EXCERPT TO READ:
Tropical Depression 6 strengthened into Tropical Storm Danielle over the weekend and will soon intensify into the next Atlantic hurricane. The AccuWeather.com Hurricane Center is closely monitoring its forecast track and potential eventual impacts on the Eastern Seaboard.
Tropical Storm Danielle was centered about 1025 miles west of the Cape Verde Islands at 11 a.m. EDT. Danielle was moving to the northwest at 16 mph with maximum sustained winds of 65 mph.
Strong winds high in the atmosphere, also known as wind shear, prevented Tropical Depression 6 from becoming better organized and intensifying earlier in the weekend. That wind shear lessened enough Sunday for the formation of Tropical Storm Danielle Sunday afternoon.
Danielle will further strengthen into a hurricane tonight or Tuesday.
Danielle will remain over the open waters of the Atlantic through late week. Beyond that time, the exact track of Danielle is far from etched in stone.

WORK INSTRUCTIONS:
Answer these questions from the report on Tropical Storm Danielle.
1. How far west of the Cape Verde Islands was Danielle centered at 11 a.m. EDT?
2. What kept Tropical Depression 6 from becoming better organized and intensifying earlier in the weekend?
3. When is Danielle expected to strengthen into a hurricane?

THE DATA:

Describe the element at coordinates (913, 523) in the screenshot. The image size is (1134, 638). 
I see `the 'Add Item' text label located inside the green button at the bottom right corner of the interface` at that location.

RESPONSE BOX:
1. About 1025 miles.
2. Wind shear, meaning strong winds high in the atmosphere.
3. Tonight or Tuesday.